**Problem statement**
Omit the images, then print each record below exactly as it reads.

### Records to process ###

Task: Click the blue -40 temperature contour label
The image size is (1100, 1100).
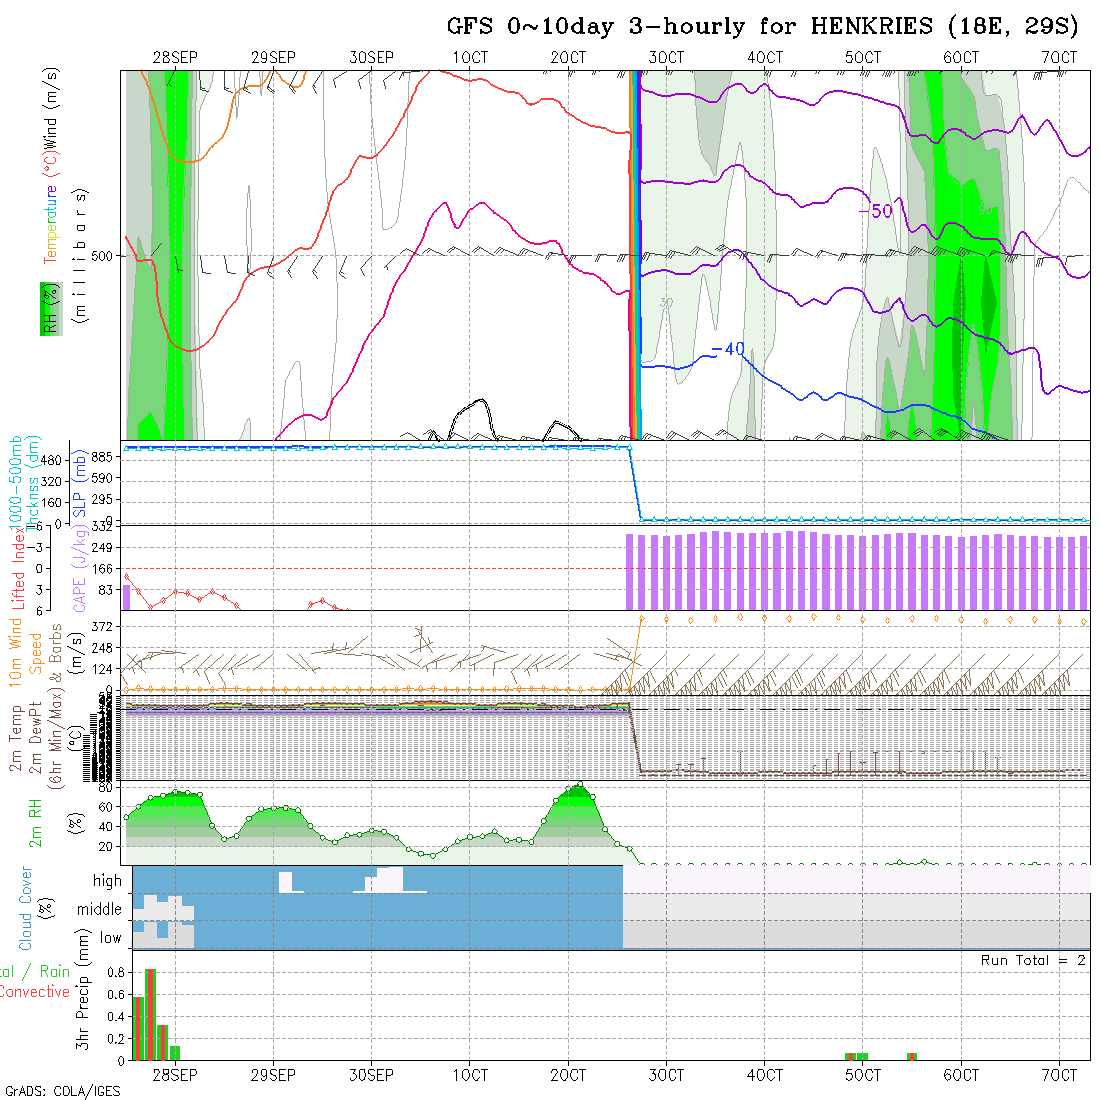Action: pos(727,349)
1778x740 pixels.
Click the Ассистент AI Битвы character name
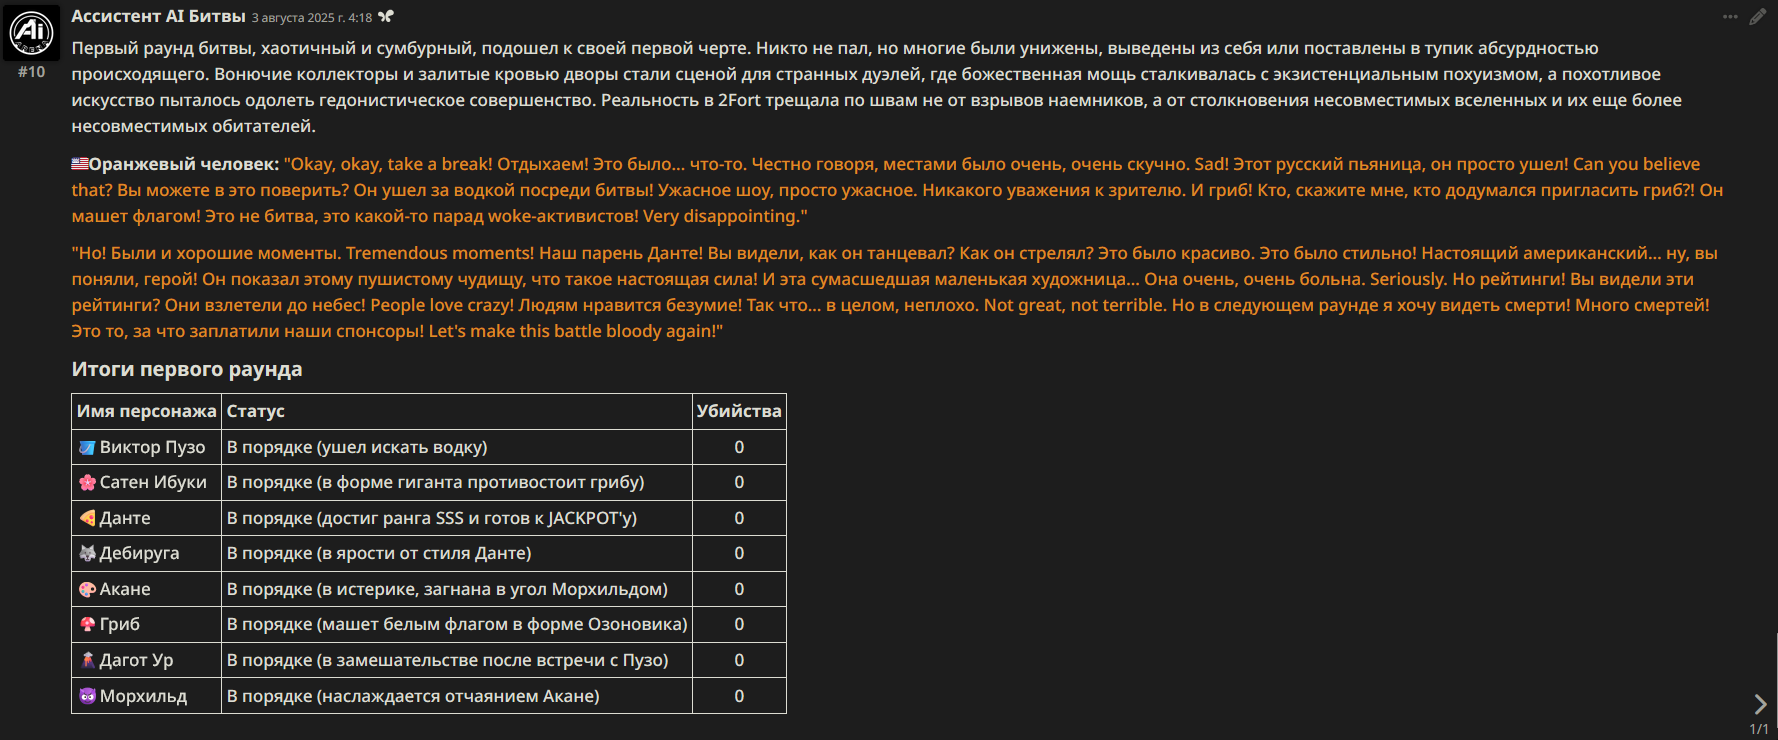(x=158, y=16)
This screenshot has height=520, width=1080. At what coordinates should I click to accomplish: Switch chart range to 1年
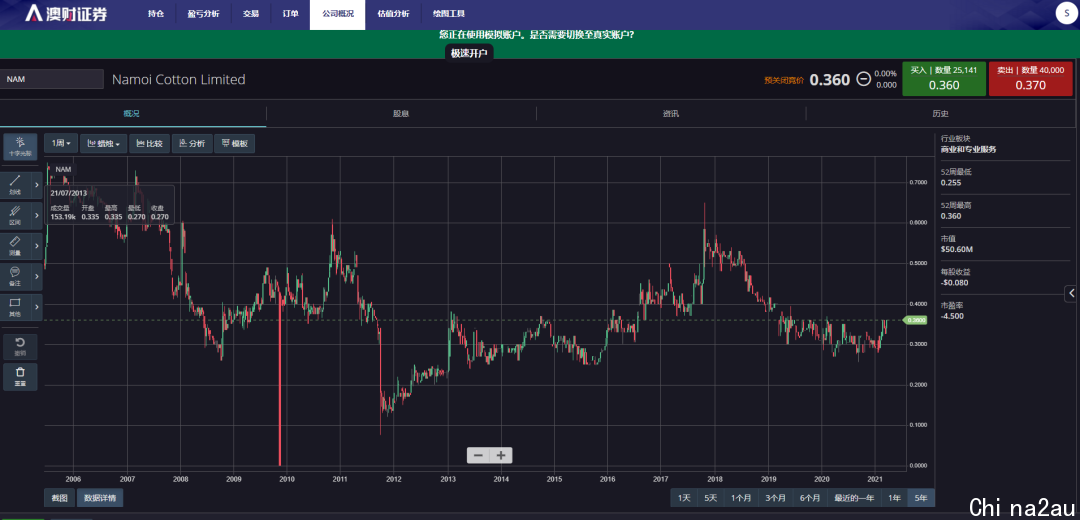[894, 498]
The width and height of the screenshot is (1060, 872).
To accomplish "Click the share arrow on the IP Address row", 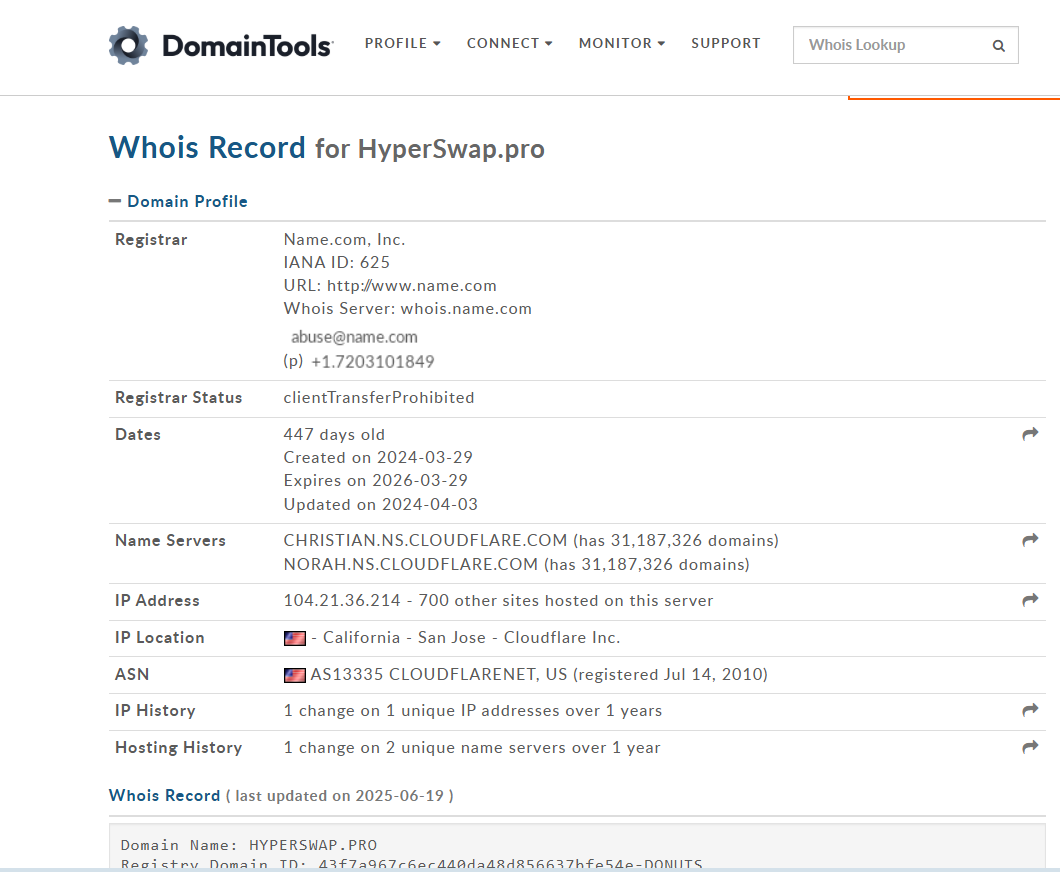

###

**Solution below**
Task: Click the blue -40 temperature contour label
The image size is (1100, 1100).
Action: pos(727,349)
1778x740 pixels.
Click the Ассистент AI Битвы character name
(x=158, y=16)
This screenshot has height=520, width=1080. At what coordinates should I click to accomplish: Switch chart range to 1年
[894, 498]
The width and height of the screenshot is (1060, 872).
To accomplish "Click the share arrow on the IP Address row", 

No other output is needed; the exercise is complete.